═══ Source records ═══

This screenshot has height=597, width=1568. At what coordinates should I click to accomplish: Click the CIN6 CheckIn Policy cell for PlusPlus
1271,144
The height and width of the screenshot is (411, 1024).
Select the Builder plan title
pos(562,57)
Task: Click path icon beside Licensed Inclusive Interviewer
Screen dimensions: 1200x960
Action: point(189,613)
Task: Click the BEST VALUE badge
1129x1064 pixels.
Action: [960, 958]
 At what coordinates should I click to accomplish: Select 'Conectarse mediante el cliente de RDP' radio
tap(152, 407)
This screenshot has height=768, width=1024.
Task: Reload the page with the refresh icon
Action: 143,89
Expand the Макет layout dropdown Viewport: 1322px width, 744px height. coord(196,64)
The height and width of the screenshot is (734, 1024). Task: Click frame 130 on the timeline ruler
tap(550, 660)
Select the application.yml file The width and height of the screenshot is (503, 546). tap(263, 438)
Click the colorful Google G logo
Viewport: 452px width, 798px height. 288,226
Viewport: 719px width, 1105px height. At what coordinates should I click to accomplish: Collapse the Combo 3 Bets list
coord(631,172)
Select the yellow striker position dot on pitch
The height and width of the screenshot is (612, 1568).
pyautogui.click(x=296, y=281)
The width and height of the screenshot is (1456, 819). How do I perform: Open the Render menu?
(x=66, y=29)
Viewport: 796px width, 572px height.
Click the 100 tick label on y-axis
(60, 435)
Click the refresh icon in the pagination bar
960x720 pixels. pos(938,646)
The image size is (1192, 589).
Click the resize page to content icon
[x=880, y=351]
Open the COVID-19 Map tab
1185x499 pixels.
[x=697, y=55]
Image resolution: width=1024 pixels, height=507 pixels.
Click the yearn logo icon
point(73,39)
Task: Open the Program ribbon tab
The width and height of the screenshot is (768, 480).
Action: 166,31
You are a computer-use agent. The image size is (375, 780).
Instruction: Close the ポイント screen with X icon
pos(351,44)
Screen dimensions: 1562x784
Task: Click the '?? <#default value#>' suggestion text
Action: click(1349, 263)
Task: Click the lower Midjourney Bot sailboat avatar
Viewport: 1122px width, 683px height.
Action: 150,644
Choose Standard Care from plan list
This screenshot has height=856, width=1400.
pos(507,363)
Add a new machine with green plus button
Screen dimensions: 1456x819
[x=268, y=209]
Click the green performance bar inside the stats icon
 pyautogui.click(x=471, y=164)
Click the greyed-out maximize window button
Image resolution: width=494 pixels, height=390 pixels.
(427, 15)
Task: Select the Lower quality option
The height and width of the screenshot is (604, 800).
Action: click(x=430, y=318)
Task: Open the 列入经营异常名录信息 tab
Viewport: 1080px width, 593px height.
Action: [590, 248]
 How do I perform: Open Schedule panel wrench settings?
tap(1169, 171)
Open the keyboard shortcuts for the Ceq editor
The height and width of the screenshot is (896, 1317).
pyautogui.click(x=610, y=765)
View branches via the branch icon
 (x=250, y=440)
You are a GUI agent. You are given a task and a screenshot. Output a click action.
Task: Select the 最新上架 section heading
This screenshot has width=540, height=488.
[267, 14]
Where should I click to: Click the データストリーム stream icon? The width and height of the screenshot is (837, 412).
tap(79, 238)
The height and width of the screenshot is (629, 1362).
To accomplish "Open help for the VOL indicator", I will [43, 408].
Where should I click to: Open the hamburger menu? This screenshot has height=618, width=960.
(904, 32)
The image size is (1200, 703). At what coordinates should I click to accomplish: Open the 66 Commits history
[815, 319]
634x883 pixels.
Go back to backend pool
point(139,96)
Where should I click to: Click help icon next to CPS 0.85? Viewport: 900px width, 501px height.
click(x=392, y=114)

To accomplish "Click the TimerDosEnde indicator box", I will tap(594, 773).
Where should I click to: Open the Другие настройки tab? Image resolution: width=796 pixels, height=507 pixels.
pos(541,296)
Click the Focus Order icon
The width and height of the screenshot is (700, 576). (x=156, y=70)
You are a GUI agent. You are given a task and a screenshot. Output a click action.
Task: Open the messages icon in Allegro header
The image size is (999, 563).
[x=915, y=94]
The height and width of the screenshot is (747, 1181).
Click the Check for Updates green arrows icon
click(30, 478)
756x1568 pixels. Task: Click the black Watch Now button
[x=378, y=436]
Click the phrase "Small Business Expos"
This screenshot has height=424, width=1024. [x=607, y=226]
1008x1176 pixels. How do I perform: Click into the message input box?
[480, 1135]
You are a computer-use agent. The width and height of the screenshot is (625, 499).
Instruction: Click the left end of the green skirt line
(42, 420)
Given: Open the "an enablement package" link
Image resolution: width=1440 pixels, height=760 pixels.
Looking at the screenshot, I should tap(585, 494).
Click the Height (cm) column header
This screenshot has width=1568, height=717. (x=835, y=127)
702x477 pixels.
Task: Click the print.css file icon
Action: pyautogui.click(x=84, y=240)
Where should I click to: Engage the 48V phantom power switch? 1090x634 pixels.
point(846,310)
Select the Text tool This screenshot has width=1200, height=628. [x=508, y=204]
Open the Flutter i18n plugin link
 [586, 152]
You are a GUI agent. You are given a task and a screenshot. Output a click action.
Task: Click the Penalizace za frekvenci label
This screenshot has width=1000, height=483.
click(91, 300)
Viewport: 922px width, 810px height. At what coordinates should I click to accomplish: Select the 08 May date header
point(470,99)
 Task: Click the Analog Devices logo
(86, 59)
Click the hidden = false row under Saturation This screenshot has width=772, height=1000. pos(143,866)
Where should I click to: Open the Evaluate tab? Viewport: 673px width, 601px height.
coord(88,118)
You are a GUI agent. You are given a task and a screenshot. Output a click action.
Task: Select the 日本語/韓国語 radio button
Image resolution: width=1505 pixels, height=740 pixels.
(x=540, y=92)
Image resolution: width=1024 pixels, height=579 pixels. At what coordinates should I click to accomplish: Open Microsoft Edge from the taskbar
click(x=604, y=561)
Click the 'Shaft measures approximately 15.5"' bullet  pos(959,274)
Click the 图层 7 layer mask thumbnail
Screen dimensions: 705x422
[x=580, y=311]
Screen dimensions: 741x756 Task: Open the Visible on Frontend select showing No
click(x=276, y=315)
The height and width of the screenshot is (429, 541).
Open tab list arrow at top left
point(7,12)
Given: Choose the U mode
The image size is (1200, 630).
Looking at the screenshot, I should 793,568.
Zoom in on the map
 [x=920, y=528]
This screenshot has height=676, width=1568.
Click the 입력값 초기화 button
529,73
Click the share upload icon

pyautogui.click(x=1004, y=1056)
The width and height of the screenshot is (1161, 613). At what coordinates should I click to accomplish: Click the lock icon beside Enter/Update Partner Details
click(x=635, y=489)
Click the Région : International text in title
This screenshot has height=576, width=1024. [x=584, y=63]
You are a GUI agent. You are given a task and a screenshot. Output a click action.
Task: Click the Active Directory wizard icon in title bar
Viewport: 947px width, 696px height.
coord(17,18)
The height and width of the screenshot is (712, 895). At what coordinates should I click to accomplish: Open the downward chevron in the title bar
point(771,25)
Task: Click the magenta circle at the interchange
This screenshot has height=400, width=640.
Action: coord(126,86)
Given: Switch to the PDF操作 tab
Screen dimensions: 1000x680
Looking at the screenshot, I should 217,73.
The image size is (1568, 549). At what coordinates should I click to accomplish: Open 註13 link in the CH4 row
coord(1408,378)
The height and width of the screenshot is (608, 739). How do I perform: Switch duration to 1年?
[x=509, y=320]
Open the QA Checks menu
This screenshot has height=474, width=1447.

═══

_Work item_
The entries above should be copied out exactly, with none left out.

_Answer section_
This screenshot has height=597, width=1568. At what coordinates should I click to accomplish: Click the CIN6 CheckIn Policy cell for PlusPlus
1271,144
The height and width of the screenshot is (411, 1024).
Select the Builder plan title
pos(562,57)
Task: Click path icon beside Licensed Inclusive Interviewer
Screen dimensions: 1200x960
Action: point(189,613)
Task: Click the BEST VALUE badge
1129x1064 pixels.
Action: [960, 958]
 At what coordinates should I click to accomplish: Select 'Conectarse mediante el cliente de RDP' radio
tap(152, 407)
This screenshot has height=768, width=1024.
Task: Reload the page with the refresh icon
Action: 143,89
Expand the Макет layout dropdown Viewport: 1322px width, 744px height. coord(196,64)
The height and width of the screenshot is (734, 1024). Task: Click frame 130 on the timeline ruler
tap(550, 660)
Select the application.yml file The width and height of the screenshot is (503, 546). tap(263, 438)
Click the colorful Google G logo
Viewport: 452px width, 798px height. 288,226
Viewport: 719px width, 1105px height. At what coordinates should I click to accomplish: Collapse the Combo 3 Bets list
coord(631,172)
Select the yellow striker position dot on pitch
The height and width of the screenshot is (612, 1568).
pyautogui.click(x=296, y=281)
The width and height of the screenshot is (1456, 819). How do I perform: Open the Render menu?
(x=66, y=29)
Viewport: 796px width, 572px height.
Click the 100 tick label on y-axis
(60, 435)
Click the refresh icon in the pagination bar
960x720 pixels. pos(938,646)
The image size is (1192, 589).
Click the resize page to content icon
[x=880, y=351]
Open the COVID-19 Map tab
1185x499 pixels.
[x=697, y=55]
Image resolution: width=1024 pixels, height=507 pixels.
Click the yearn logo icon
point(73,39)
Task: Open the Program ribbon tab
The width and height of the screenshot is (768, 480).
Action: 166,31
You are a computer-use agent. The image size is (375, 780).
Instruction: Close the ポイント screen with X icon
pos(351,44)
Screen dimensions: 1562x784
Task: Click the '?? <#default value#>' suggestion text
Action: click(1349, 263)
Task: Click the lower Midjourney Bot sailboat avatar
Viewport: 1122px width, 683px height.
Action: 150,644
Choose Standard Care from plan list
This screenshot has height=856, width=1400.
pos(507,363)
Add a new machine with green plus button
Screen dimensions: 1456x819
[x=268, y=209]
Click the green performance bar inside the stats icon
 pyautogui.click(x=471, y=164)
Click the greyed-out maximize window button
Image resolution: width=494 pixels, height=390 pixels.
(427, 15)
Task: Select the Lower quality option
The height and width of the screenshot is (604, 800).
Action: click(x=430, y=318)
Task: Open the 列入经营异常名录信息 tab
Viewport: 1080px width, 593px height.
Action: [590, 248]
 How do I perform: Open Schedule panel wrench settings?
tap(1169, 171)
Open the keyboard shortcuts for the Ceq editor
The height and width of the screenshot is (896, 1317).
pyautogui.click(x=610, y=765)
View branches via the branch icon
 (x=250, y=440)
You are a GUI agent. You are given a task and a screenshot. Output a click action.
Task: Select the 最新上架 section heading
This screenshot has width=540, height=488.
[267, 14]
Where should I click to: Click the データストリーム stream icon? The width and height of the screenshot is (837, 412).
tap(79, 238)
The height and width of the screenshot is (629, 1362).
To accomplish "Open help for the VOL indicator", I will [43, 408].
Where should I click to: Open the hamburger menu? This screenshot has height=618, width=960.
(904, 32)
The image size is (1200, 703). At what coordinates should I click to accomplish: Open the 66 Commits history
[815, 319]
634x883 pixels.
Go back to backend pool
point(139,96)
Where should I click to: Click help icon next to CPS 0.85? Viewport: 900px width, 501px height.
click(x=392, y=114)

To accomplish "Click the TimerDosEnde indicator box", I will tap(594, 773).
Where should I click to: Open the Другие настройки tab? Image resolution: width=796 pixels, height=507 pixels.
pos(541,296)
Click the Focus Order icon
The width and height of the screenshot is (700, 576). (x=156, y=70)
You are a GUI agent. You are given a task and a screenshot. Output a click action.
Task: Open the messages icon in Allegro header
The image size is (999, 563).
[x=915, y=94]
The height and width of the screenshot is (747, 1181).
Click the Check for Updates green arrows icon
click(30, 478)
756x1568 pixels. Task: Click the black Watch Now button
[x=378, y=436]
Click the phrase "Small Business Expos"
This screenshot has height=424, width=1024. [x=607, y=226]
1008x1176 pixels. How do I perform: Click into the message input box?
[480, 1135]
You are a computer-use agent. The width and height of the screenshot is (625, 499).
Instruction: Click the left end of the green skirt line
(42, 420)
Given: Open the "an enablement package" link
Image resolution: width=1440 pixels, height=760 pixels.
Looking at the screenshot, I should tap(585, 494).
Click the Height (cm) column header
This screenshot has width=1568, height=717. (x=835, y=127)
702x477 pixels.
Task: Click the print.css file icon
Action: pyautogui.click(x=84, y=240)
Where should I click to: Engage the 48V phantom power switch? 1090x634 pixels.
point(846,310)
Select the Text tool This screenshot has width=1200, height=628. [x=508, y=204]
Open the Flutter i18n plugin link
 [586, 152]
You are a GUI agent. You are given a task and a screenshot. Output a click action.
Task: Click the Penalizace za frekvenci label
This screenshot has width=1000, height=483.
click(91, 300)
Viewport: 922px width, 810px height. At what coordinates should I click to accomplish: Select the 08 May date header
point(470,99)
 Task: Click the Analog Devices logo
(86, 59)
Click the hidden = false row under Saturation This screenshot has width=772, height=1000. pos(143,866)
Where should I click to: Open the Evaluate tab? Viewport: 673px width, 601px height.
coord(88,118)
You are a GUI agent. You are given a task and a screenshot. Output a click action.
Task: Select the 日本語/韓国語 radio button
Image resolution: width=1505 pixels, height=740 pixels.
(x=540, y=92)
Image resolution: width=1024 pixels, height=579 pixels. At what coordinates should I click to accomplish: Open Microsoft Edge from the taskbar
click(x=604, y=561)
Click the 'Shaft measures approximately 15.5"' bullet  pos(959,274)
Click the 图层 7 layer mask thumbnail
Screen dimensions: 705x422
[x=580, y=311]
Screen dimensions: 741x756 Task: Open the Visible on Frontend select showing No
click(x=276, y=315)
The height and width of the screenshot is (429, 541).
Open tab list arrow at top left
point(7,12)
Given: Choose the U mode
The image size is (1200, 630).
Looking at the screenshot, I should 793,568.
Zoom in on the map
 [x=920, y=528]
This screenshot has height=676, width=1568.
Click the 입력값 초기화 button
529,73
Click the share upload icon

pyautogui.click(x=1004, y=1056)
The width and height of the screenshot is (1161, 613). At what coordinates should I click to accomplish: Click the lock icon beside Enter/Update Partner Details
click(x=635, y=489)
Click the Région : International text in title
This screenshot has height=576, width=1024. [x=584, y=63]
You are a GUI agent. You are given a task and a screenshot. Output a click action.
Task: Click the Active Directory wizard icon in title bar
Viewport: 947px width, 696px height.
coord(17,18)
The height and width of the screenshot is (712, 895). At what coordinates should I click to accomplish: Open the downward chevron in the title bar
point(771,25)
Task: Click the magenta circle at the interchange
This screenshot has height=400, width=640.
Action: coord(126,86)
Given: Switch to the PDF操作 tab
Screen dimensions: 1000x680
Looking at the screenshot, I should 217,73.
The image size is (1568, 549). At what coordinates should I click to accomplish: Open 註13 link in the CH4 row
coord(1408,378)
The height and width of the screenshot is (608, 739). How do I perform: Switch duration to 1年?
[x=509, y=320]
Open the QA Checks menu
This screenshot has height=474, width=1447.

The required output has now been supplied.